Creating a Simple Data Viz Tool with Java and GridDB

This article mainly introduces how to develop and realize the dynamic visualization of the data set of GridDB in a web project. The source code of the project has been uploaded to GitHub

After the project runs, enter the address in the browser of the local computer, the screenshot
animation effect is as follows

Technology Stack
Operating System: Ubuntu-18.04.6
Front-end: HTML, JavaScript, ECharts 5.4.0, WebSocket
Back-end: Java 11.0.2, Spring Boot, WebSocket, Maven
Development tool: IntelliJ IDEA 2019
Database: GridDB 5.1.0

This project is a simple and complete WEB microservice system. The project simulates the data transmission of the Temperature Gauge in the Internet of Things scenario, and visualizes the changes of the data set in real time on the web. After opening the web page, the web page does not need to be refreshed, and the data changes can be displayed directly on the web page.

The data set of Temperature Gauge is stored in GridDB. In the code of the project, the timed task program simulates the data of the Internet of Things device constantly inserted into the GridDB.

The front-end uses ECharts to display the Gauge, and uses SockJs and Stomp to communicate with the back-end through WebSocket. The back-end uses SpringBoot to implement the server end of WebSocket, extract data from GridDB, and transfer the data to the front-end.
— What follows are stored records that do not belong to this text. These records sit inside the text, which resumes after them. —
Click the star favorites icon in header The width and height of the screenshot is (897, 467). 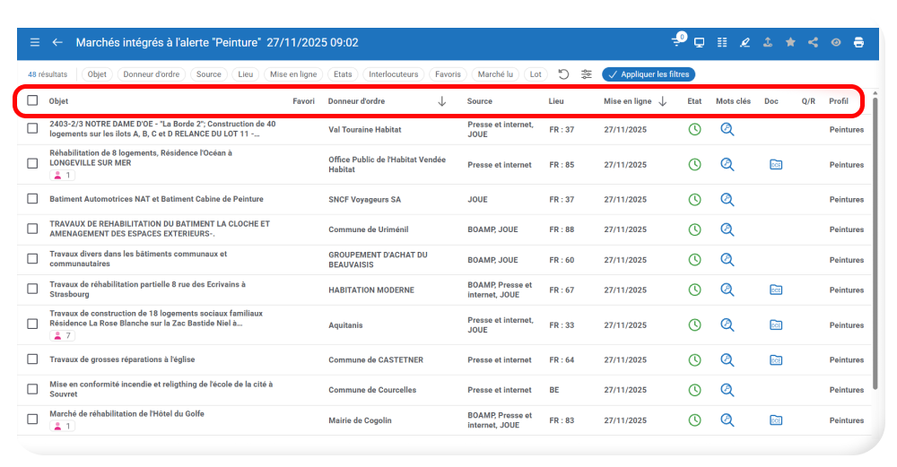790,42
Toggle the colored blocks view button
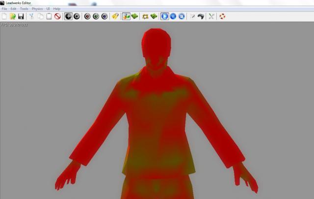 coord(126,16)
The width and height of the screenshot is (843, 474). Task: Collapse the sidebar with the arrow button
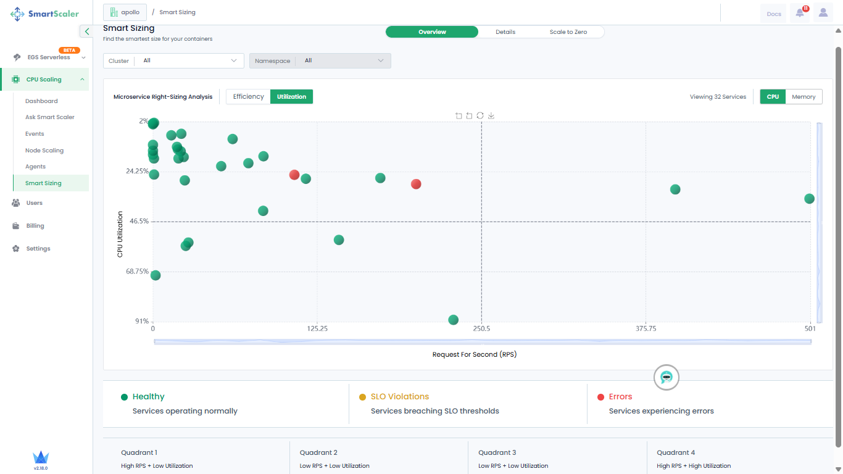click(x=86, y=31)
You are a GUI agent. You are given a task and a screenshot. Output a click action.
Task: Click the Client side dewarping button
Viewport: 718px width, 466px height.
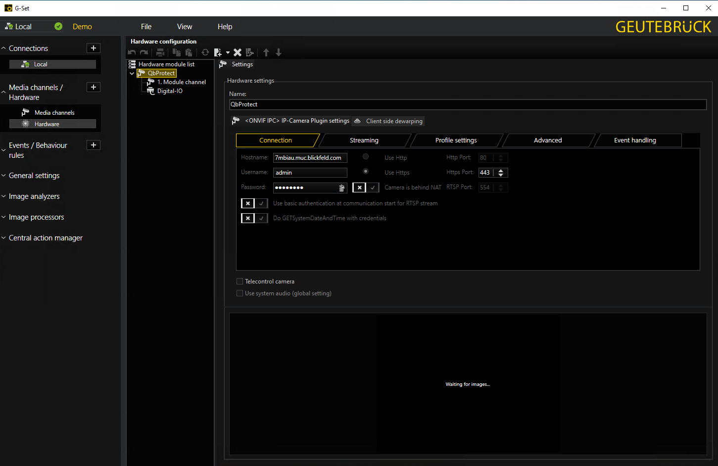389,121
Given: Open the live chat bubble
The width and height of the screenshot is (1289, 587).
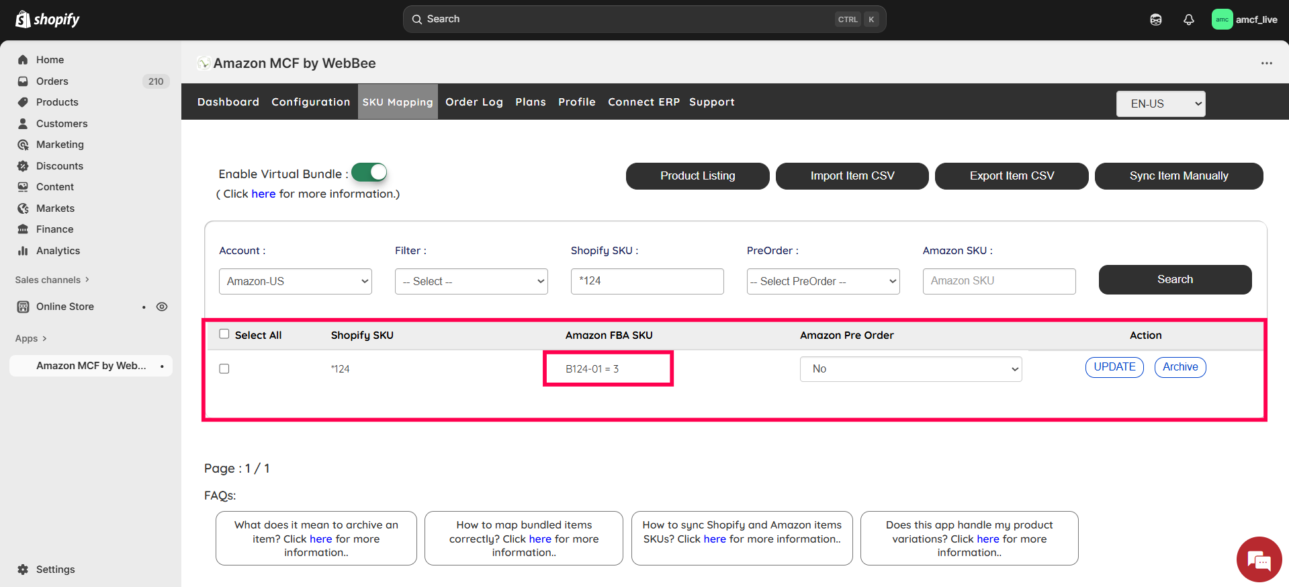Looking at the screenshot, I should coord(1258,559).
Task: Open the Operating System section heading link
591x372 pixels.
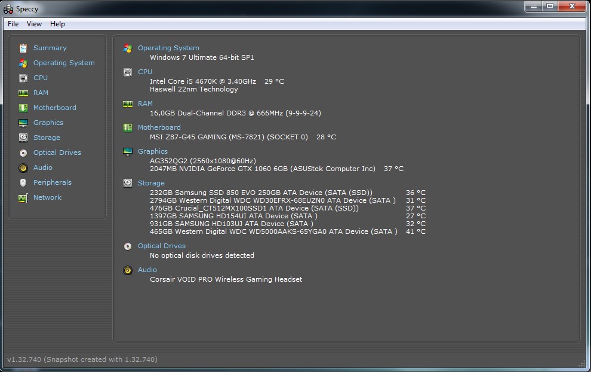Action: [168, 48]
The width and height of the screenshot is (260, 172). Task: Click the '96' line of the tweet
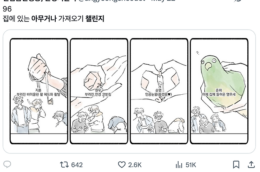[x=7, y=9]
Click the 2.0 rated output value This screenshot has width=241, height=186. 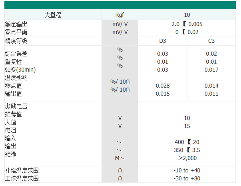point(175,24)
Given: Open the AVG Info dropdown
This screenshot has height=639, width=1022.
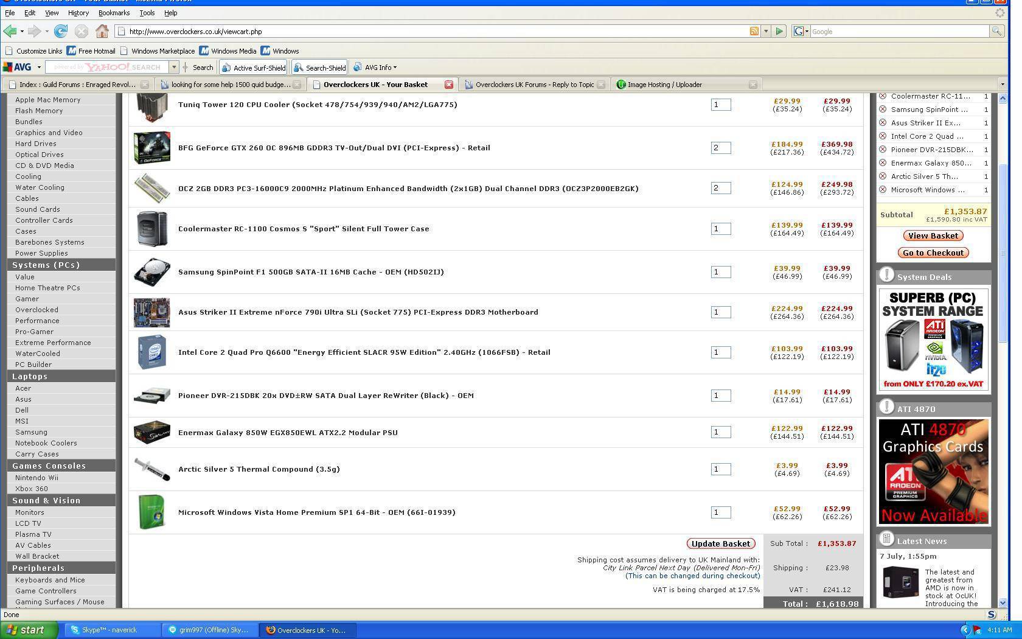Looking at the screenshot, I should click(375, 68).
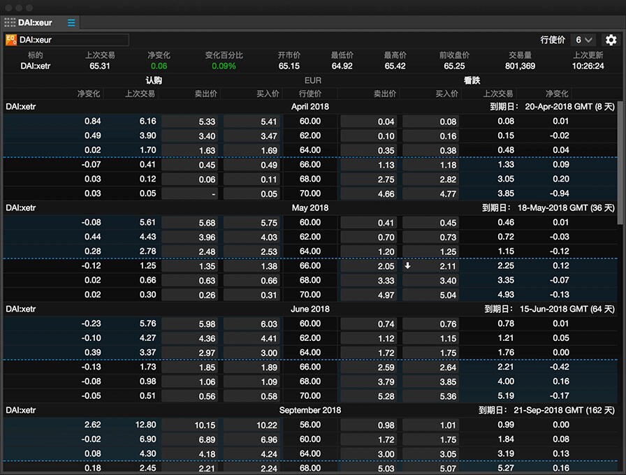Click the chevron next to the number 6
Screen dimensions: 626x475
click(590, 40)
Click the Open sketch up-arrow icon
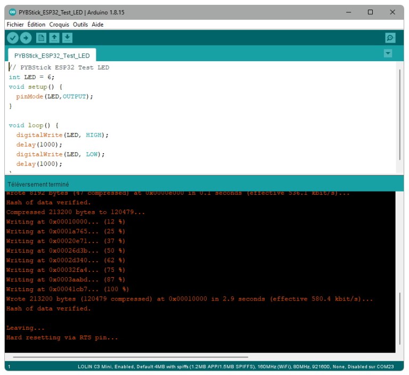 54,38
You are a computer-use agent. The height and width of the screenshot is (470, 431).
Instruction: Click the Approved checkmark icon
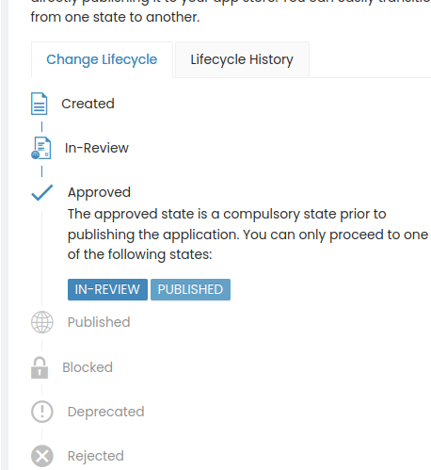[42, 192]
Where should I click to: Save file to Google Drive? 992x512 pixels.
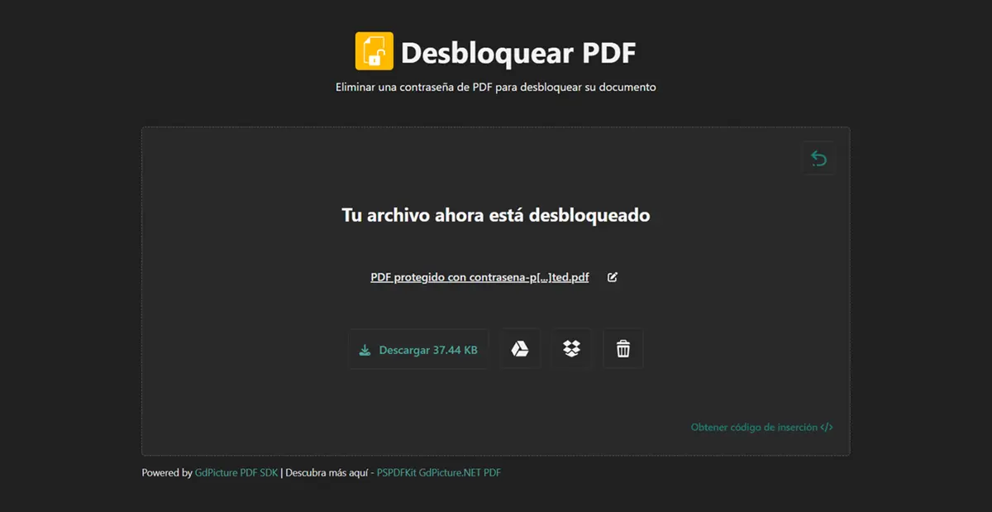point(520,349)
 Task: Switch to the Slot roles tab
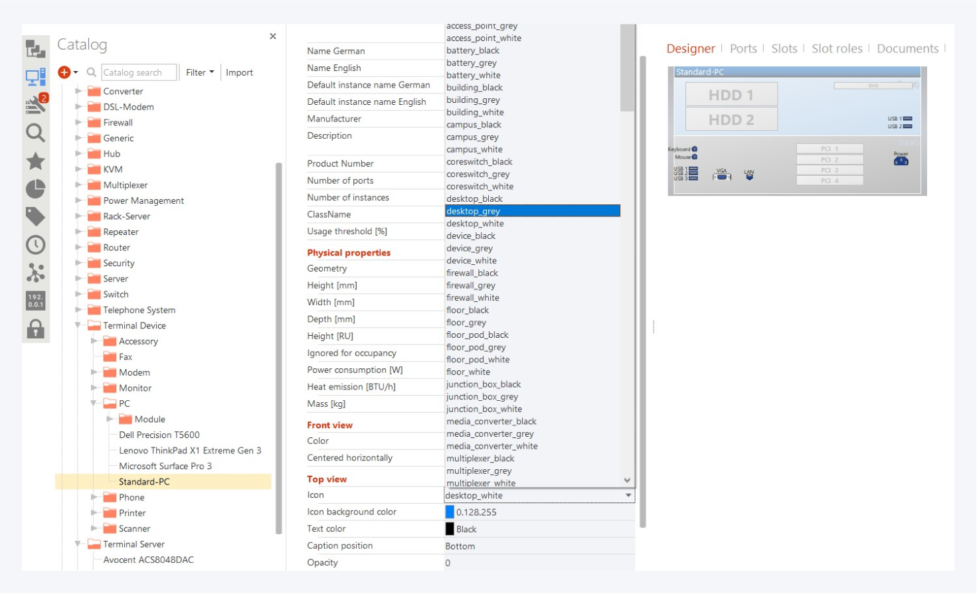click(836, 48)
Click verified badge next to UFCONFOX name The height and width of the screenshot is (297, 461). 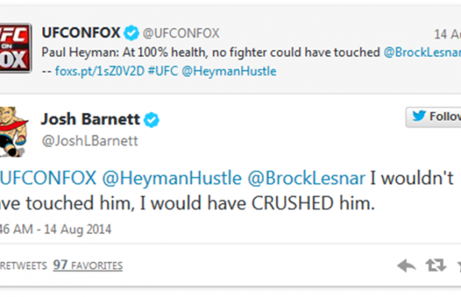[x=132, y=33]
My local operating system uses Ubuntu – 18.04.6 and installs GridDB locally. The installation steps are very easy, which can be referred to on the official website. The website link is as follows

The version of GridDB I installed is 5.1.0. After installation, there is a built-in gridstore.jar library that connects to the database. I have copied it into the project code in the “lib” directory. Because the gridstore.jar library was developed with JDK 11.0.2, the entire project also uses JDK 11.0.2 for compatibility.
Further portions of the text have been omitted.